** begin Excerpted passage **
Au-coated Pd (Au/Pd) nanocubes (˜250 nm in width) connected via a network of single-walled carbon nanotubes (SWCNTs) have been employed as an electrochemical biosensor. As previously reported, these in situ Au/Pd nanocube SWCNT networks are capable of ultrasensitive amperometric sensing of glucose, with a sensitivity, detection limit, and linear sensing range greater than similar CNT-based glucose biosensors. The 3D mass diffusion of glucose molecules to the Au/Pd nanocube surfaces, forced convection environment of the testing vial, and Brownian motion of the Au/Pd nanocubes are all likely factors contributing to the strong electrochemical performance of the Au/Pd-SWCNT biosensor. In an effort to elucidate the effects of these contributing factors, this work demonstrates an analytical biosensor capture kinetics model that analyzes the analyte-biosensor mass transfer by molecular diffusion and convection due to both the fluid motion within the test vial and the Brownian motion of the Au/Pd nanocubes themselves.
** end Excerpted passage **
** begin Rows **
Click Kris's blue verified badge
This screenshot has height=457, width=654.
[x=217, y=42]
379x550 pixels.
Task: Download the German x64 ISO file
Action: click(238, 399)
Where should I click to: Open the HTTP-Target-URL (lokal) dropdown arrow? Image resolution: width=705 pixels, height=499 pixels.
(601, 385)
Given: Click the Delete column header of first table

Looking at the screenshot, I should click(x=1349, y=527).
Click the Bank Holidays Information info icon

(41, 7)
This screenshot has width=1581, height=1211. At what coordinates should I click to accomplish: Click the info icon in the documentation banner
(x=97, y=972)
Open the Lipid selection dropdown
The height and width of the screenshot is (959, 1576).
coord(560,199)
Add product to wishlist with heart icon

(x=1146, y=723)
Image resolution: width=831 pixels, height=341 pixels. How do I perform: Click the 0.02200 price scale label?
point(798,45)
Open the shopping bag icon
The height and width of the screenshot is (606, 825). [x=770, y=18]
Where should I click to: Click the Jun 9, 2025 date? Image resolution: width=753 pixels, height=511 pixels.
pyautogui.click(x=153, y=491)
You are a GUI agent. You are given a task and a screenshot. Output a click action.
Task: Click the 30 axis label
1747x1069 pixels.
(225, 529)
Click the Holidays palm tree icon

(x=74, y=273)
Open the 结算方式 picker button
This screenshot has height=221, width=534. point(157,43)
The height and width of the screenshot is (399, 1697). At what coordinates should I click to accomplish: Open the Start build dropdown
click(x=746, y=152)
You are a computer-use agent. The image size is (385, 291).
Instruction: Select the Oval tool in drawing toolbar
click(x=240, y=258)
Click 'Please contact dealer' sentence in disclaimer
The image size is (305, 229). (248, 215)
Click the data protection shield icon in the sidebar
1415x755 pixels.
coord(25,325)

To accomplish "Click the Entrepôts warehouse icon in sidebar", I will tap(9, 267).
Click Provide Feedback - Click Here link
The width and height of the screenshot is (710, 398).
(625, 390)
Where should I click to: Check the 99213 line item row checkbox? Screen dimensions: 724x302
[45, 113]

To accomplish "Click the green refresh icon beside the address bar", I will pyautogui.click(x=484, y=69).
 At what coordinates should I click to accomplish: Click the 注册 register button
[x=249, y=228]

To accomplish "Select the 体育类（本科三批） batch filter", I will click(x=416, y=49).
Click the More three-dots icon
** end Rows **
Stated exercise 1:
Answer these about the passage on Au/Pd nanocube biosensors:
(a) About how wide are the Au-coated Pd nanocubes?
(b) What connects the nanocubes to one another?
(c) Which substance were the nanocube networks previously reported to sense?
Stated exercise 2: List every factor that the passage on Au/Pd nanocube biosensors names as likely contributing to the biosensor's strong electrochemical performance.

Task output 1:
(a) About 250 nm.
(b) A network of single-walled carbon nanotubes (SWCNTs).
(c) Glucose.

Task output 2:
- The 3D mass diffusion of glucose molecules to the Au/Pd nanocube surfaces
- The forced convection environment of the testing vial
- The Brownian motion of the Au/Pd nanocubes